TARP III: More Government Borrowing Won’t Help Small Businesses or the Economy
by Rep. Tom McClintock (R–CA)Representative Tom McClintock delivered the following remarks in the House of Representatives in opposition to H.R. 5297. The bill will be voted on by the House.

House Chamber, Washington, D.C. M. Speaker:
The proponents tell us that this bill will increase lending to small businesses. To do so they are creating a $30 billion slush fund to make loans to smaller banks, therefore encouraging smaller banks to make loans to small businesses. Or so they say.
It is a splendid example of what I like to call McClintock’s Second Law of Political Physics: the more we invest in our mistakes, the less willing we are to correct them.
It’s apparently escaped the proponents’ attention that we are already doing precisely what the proposed new small business lending fund would do through the TARP’s existing Capital Purchase Program.
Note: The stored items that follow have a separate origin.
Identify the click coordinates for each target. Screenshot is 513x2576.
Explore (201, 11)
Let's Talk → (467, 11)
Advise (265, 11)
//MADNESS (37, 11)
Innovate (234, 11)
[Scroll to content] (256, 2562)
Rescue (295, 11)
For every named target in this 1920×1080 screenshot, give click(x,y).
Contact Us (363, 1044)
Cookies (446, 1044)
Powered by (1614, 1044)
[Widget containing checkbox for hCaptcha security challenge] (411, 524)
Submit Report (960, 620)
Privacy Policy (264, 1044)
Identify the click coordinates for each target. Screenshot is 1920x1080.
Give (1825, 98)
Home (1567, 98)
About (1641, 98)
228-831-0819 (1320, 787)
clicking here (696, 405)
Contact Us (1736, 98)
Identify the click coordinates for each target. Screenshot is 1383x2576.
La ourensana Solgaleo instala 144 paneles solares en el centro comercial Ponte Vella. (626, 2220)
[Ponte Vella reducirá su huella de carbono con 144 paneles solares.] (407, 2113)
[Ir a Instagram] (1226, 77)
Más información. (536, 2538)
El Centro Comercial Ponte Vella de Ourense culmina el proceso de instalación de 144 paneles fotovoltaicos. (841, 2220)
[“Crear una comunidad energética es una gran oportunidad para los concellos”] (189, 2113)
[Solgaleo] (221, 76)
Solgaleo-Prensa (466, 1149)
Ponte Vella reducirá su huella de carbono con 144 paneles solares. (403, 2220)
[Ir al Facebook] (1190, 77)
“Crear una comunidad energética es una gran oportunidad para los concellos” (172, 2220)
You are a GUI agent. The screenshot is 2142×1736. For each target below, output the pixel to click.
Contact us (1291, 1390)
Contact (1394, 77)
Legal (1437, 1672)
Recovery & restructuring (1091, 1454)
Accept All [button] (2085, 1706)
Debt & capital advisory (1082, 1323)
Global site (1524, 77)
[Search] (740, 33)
That’s the conclusion of the Special Inspector General of TARP, Neil Barofsky. He wrote to the Financial Services Committee on May 17th and said: “in terms of its basic design, its participants, its application process, and perhaps, its funding source from an oversight perspective, the (Small Business Lending Fund) would essentially be an extension of TARP’s (Capital Purchase Program).”
So if this scheme actually worked, we wouldn’t need this bill – banks would already be lending like crazy. The problem is, it doesn’t work. But some members can’t bear to face the American people and admit that they’ve squandered billions of dollars of working families’ hard-earned money. So instead they bring us more of the same.